### What you need to do
Set down every line from the one with "Select the yellow III numeral on the right" to the end of the entries, both ends included, exactly as it reads and without pictures.

START Information given

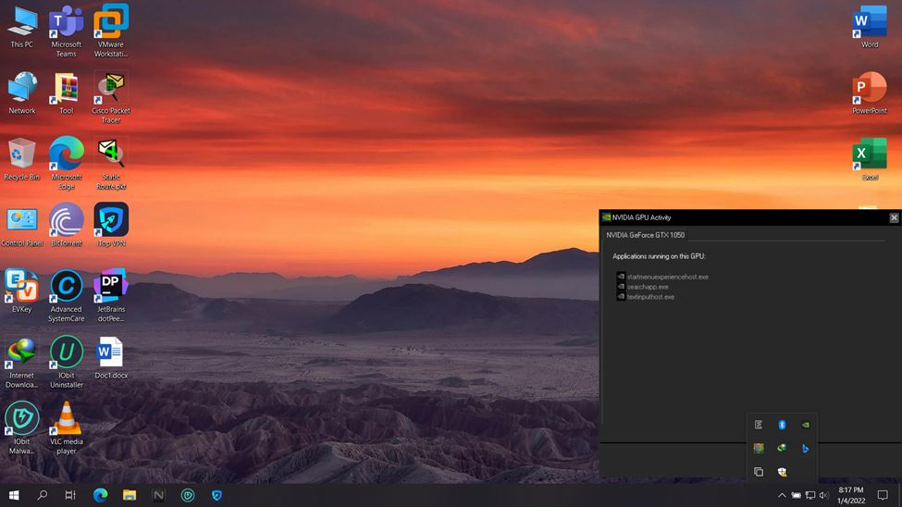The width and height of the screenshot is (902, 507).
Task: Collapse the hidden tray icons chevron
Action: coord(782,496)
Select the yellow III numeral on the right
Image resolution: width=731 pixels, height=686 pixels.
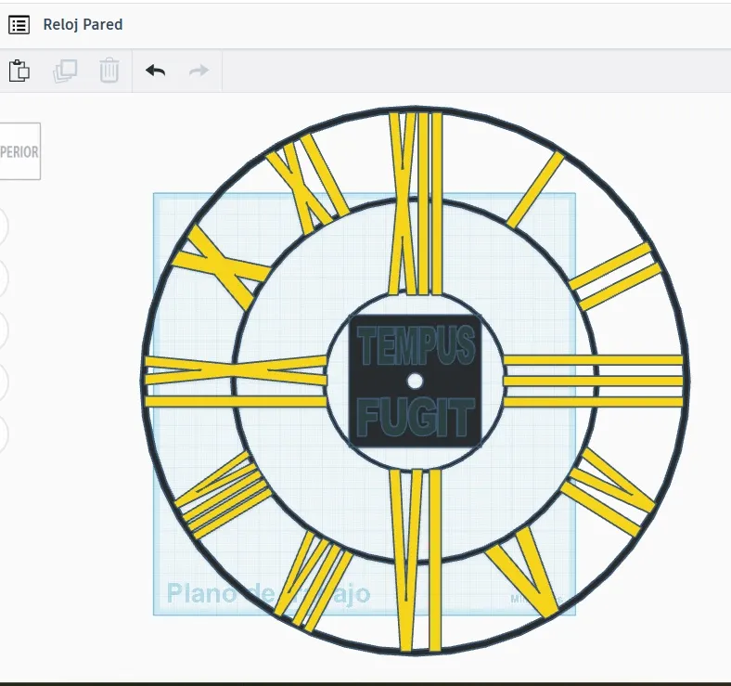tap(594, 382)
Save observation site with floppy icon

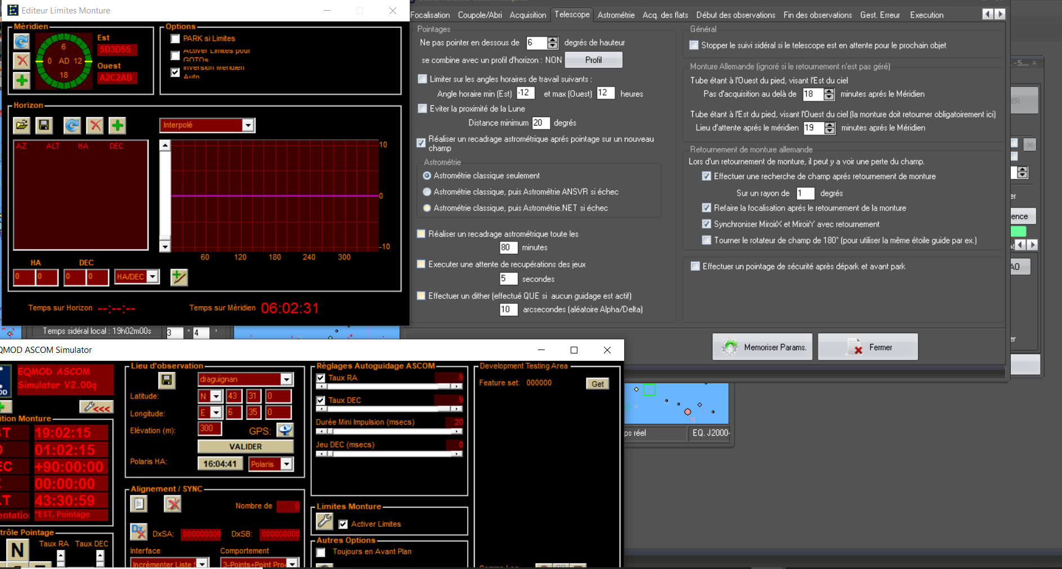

END Information given

### Task solution
Select the yellow III numeral on the right
Image resolution: width=731 pixels, height=686 pixels.
tap(594, 382)
Save observation site with floppy icon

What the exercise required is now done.